/ 14 October 2011

Raid highlights factory abuses

Raid Highlights Factory Abuses

Every weekday at 6.15am, Zama Mkhize* catches a taxi from Madadeni township to a Chinese-owned clothing factory in Newcastle, where she has worked since 2001. The 30-minute commute costs R20 a day and claims more than one third of her income. A single mom and the sole breadwinner in a family of six, Mkhize earns R320 a week as a machinist but considers herself lucky. New recruits take home R100 less.

Apart from poor pay, Mkhize and scores of the predominantly female employees in the textile industry are subjected to appalling working conditions, which have come under the spotlight following a raid on 12 Chinese-owned factories on September 29 to ensure compliance with labour laws and minimum wage rates. The joint crackdown by members of the police, departments of labour and home affairs, the National Bargaining Council and the South African Clothing and Textile Workers’ Union (Sactwu) confirmed that most workers were being paid much less than R489 — the minimum weekly wage stipulated by the council — and that their human and labour rights were being violated.

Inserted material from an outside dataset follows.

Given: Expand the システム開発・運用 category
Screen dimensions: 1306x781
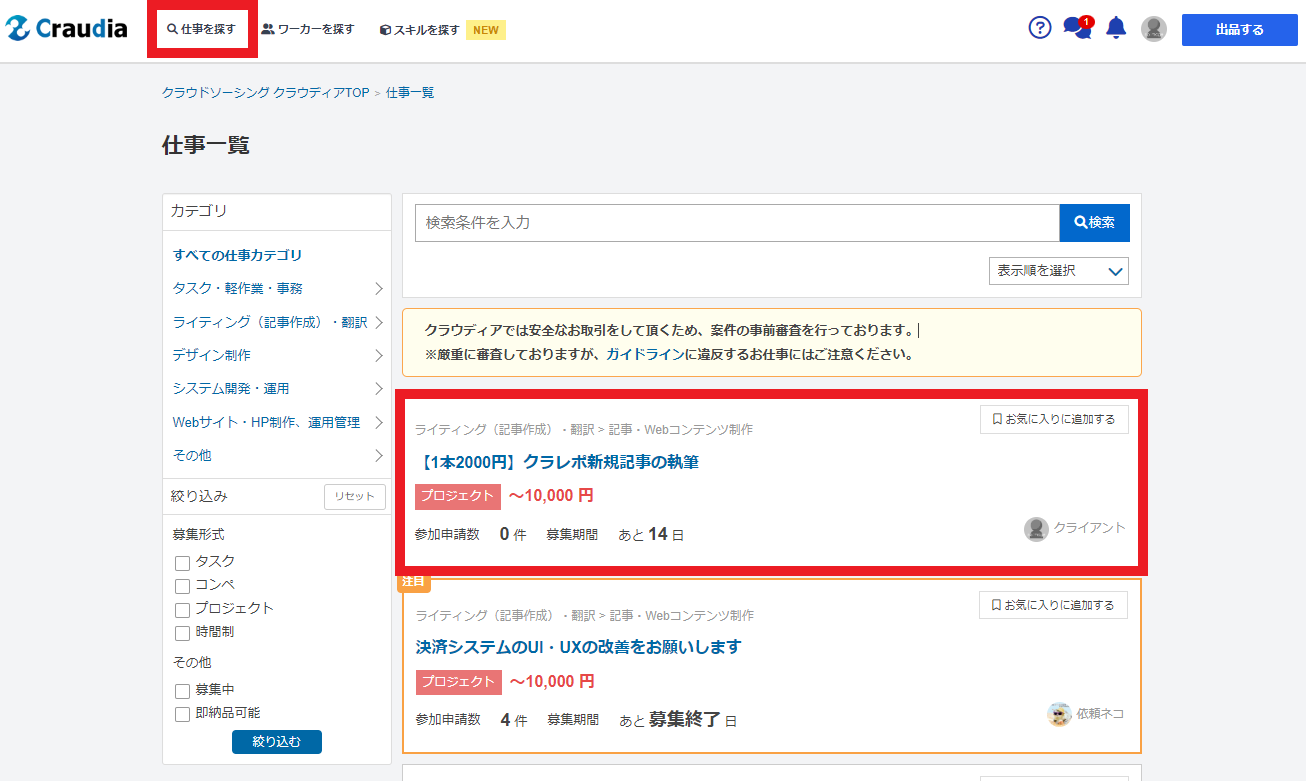Looking at the screenshot, I should [278, 388].
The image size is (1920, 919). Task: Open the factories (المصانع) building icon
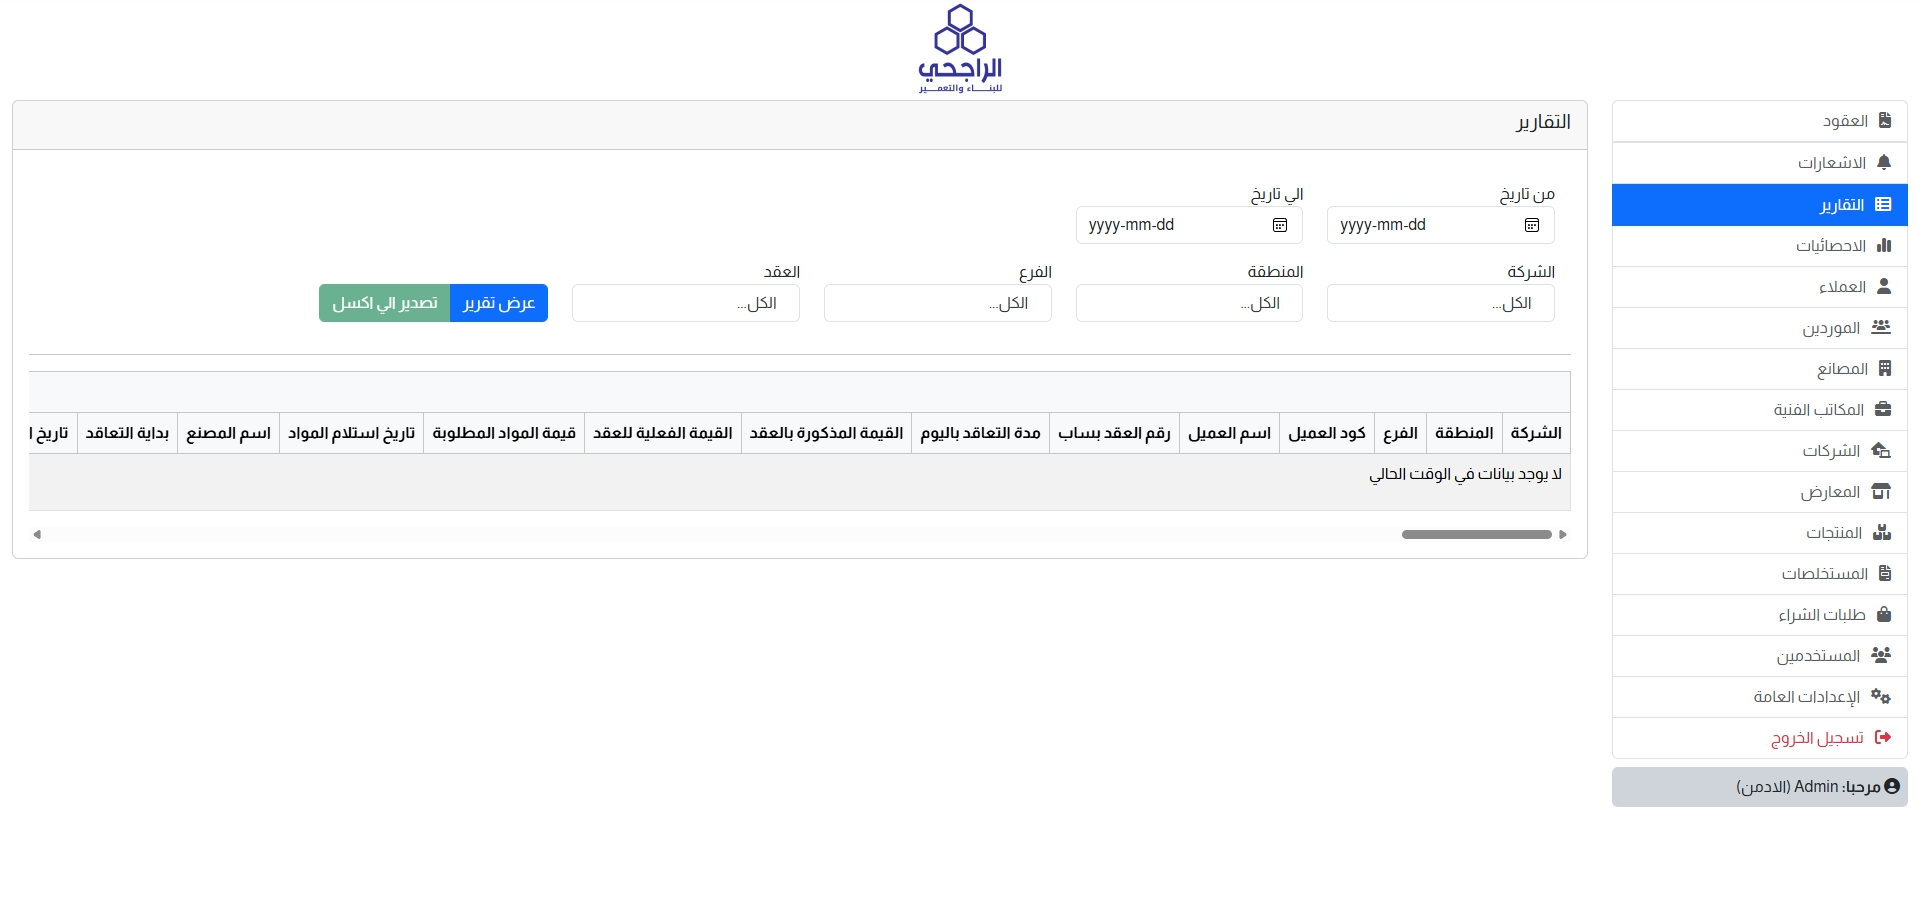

“Emergency exits [were] not demarcated, no electrical certificates were available for electrical installations and no soap or toilet paper were placed in toilets. In one instance it was found that only one toilet was shared by almost 60 male and female employees,” said Abey Rasepae, provincial control inspector of the KwaZulu-Natal department of labour.

Mkhize told the Mail & Guardian that her employer never provided toilet paper for the staff. “For years, we have been using off-cuts from the jerseys we sew to clean ourselves. We throw them in a bucket next to the toilet, which is emptied once every four days.”

Fikile Khumalo*, who works as a cutter at a Chinese-owned factory, told the M&G that workers were strip-searched at the end of their shifts to ensure they were not stealing goods.

“We have to open our bras and lower our underwear in front of all the other workers. When we have our periods, they make us take off our sanitary pads. They don’t care that there are men around or that they’re insulting my culture.”

Another employee told the M&G that workers who were injured in the factory were dumped outside the premises so that the owners were not held liable for the injury. “We phone the ambulance to fetch them. The boss asks us to leave them outside because he doesn’t want to be held responsible,” she said.

The raid also exposed the use of illegal immigrant labour and found that some employers failed to contribute towards the unemployment insurance fund, despite deducting the amount from workers’ pay.

Inexcusable practices
Sactwu’s national organising secretary, Chris Gina, condemned the practices, saying they were widespread across Newcastle’s clothing industry, most of which is Chinese-owned. “It is simply inexcusable. Places like Newcastle continue to practise the kinds of apartheid labour abuses which were prevalent in the 1970s and 1980s. But South Africa no longer sanctions those kinds of abuses; they are illegal. Employers need to adhere to the law,” Gina said.

Factory owners tell a different story, claiming they are being ­targeted by the union and that reports of human rights atrocities are exaggerated.

“We’re not monsters running sweatshops,” said Alex Liu, chair of the Chinese Chamber of Commerce and Industry. His clothing factory was one of the 12 that were raided last month. “My workers will vouch that they get paid the wage they agree to and that they have basic things like toilet paper and soap.”

The 12 factories have until the end of November to become compliant, failing which they could face a fine or prosecution, or risk being shut down.

“Our aim is to remedy the problems that were picked up in the raid. The toughest challenge we face is wages, and there’s no easy solution to that,” Liu said.

Since last year employers have contested the bargaining council’s minimum-wage rate, saying they could not afford to pay it due to high overhead costs and low profit margins. It is set to rise to R569 in 2012. The council gave them until March to pay 70% — R342 — of the legal minimum. But Sactwu said the majority of Newcastle employers had failed to honour even this amount.

“If we are forced to pay up, we are left with three options: retrench some workers to compensate for the higher wage bill, shut down and enter a new industry, or relocate our factories to another country with cheaper labour,” said Liu.

Factory owners want to negotiate their own wage rates linked to employees’ productivity levels, but the union is not budging.

“We acknowledge the investment that the Chinese have made into our economy, but there are laws that they must comply with. There is no alternative,” said Sactwu’s branch organiser in KwaZulu-Natal, Patrick Vundla.

Newcastle’s clothing industry has shrunk from 16 000 workers in 2000 to 7 000 today because of cost pressures. In a town with an unemployment rate of 60%, poor pay and poorer working conditions, people like Mkhize will take any opportunity they can get.

“I don’t have an option. Who else is going to give me R320 a week? I need this job,” she said.